The relative scarcity of resources intensifies the already significant pressure on scientists. They may want to publish results rapidly, since they face many competitors for limited grant money, academic positions, students, and influence. The scarcity means that a great many researchers will fail while only a few succeed. Once again, the temptation may be to rush research and to show it in the most positive light possible, even if it means fudging or exaggerating results.
Though the pressures facing scientists are very real, the problem of misconduct is not inevitable.
Intense competition can have a perverse effect on researchers, according to a 2007 study in the journal Science of Engineering and Ethics. Not only does it place undue pressure on scientists to succeed, it frequently leads to the withholding of information from colleagues, which undermines a system in which new discoveries build on the previous work of others. Researchers may feel compelled to withhold their results because of the pressure to be the first to publish. The study's authors propose that more investment in basic research from governments could alleviate some of these competitive pressures.
Scientific journals, although they play a part in publishing flawed science, can't be expected to investigate cases of suspected fraud, says the German science blogger Leonid Schneider. Schneider's writings helped to expose the Macchiarini affair.
"They just basically wait for someone to retract problematic papers," he says.
He also notes that, while American scientists can go to the Office of Research Integrity to report misconduct, whistleblowers in Europe have no external authority to whom they can appeal to investigate cases of fraud.
"They have to go to their employer, who has a vested interest in covering up cases of misconduct," he says.
Science is increasingly international. Major studies can include collaborators from several different countries, and he suggests there should be an international body accessible to all researchers that will investigate suspected fraud.
Ultimately, says Rosenberg, the scientific system must incorporate trust. "You trust co-authors when you write a paper, and peer reviewers at journals trust that scientists at research institutions like Karolinska are acting with integrity."
Without trust, the whole system falls apart.

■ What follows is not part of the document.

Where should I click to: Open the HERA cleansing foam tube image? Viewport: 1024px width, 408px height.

It's the trust of the public, an elusive asset once it has been betrayed, that science depends upon for its very existence. Scientific research is overwhelmingly financed by tax dollars, and the need for the goodwill of the public is more than an abstraction.

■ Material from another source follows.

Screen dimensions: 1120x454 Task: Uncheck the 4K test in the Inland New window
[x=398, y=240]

The Macchiarini affair raises a profound question of trust and responsibility: Should multiple co-authors be held responsible for a lead author's misconduct?
Karolinska apparently believes so. When the institution at last owned up to the scandal, it vindictively found Karl Henrik-Grinnemo, one of the whistleblowers, guilty of scientific misconduct as well. It also designated two other whistleblowers as "blameworthy" for their roles as co-authors of the papers on which Macchiarini was the lead author.
As a result, the whistleblowers' reputations and employment prospects have become collateral damage. Accusations of research misconduct can be a career killer. Research grants dry up, employment opportunities evaporate, publishing becomes next to impossible, and collaborators vanish into thin air.
Grinnemo contends that co-authors should only be responsible for their discrete contributions, not for the data supplied by others.
"Different aspects of a paper are highly specialized," he says, "and that's why you have multiple authors. You cannot go through every single bit of data because you don't understand all the parts of the article."
This is especially true in multidisciplinary, translational research, where there are sometimes 20 or more authors. "You have to trust co-authors, and if you find something wrong you have to notify all co-authors. But you couldn't go through everything or it would take years to publish an article," says Grinnemo.
Though the pressures facing scientists are very real, the problem of misconduct is not inevitable. Along with increased support from governments and industry, a change in academic culture that emphasizes quality over quantity of published studies could help encourage meritorious research.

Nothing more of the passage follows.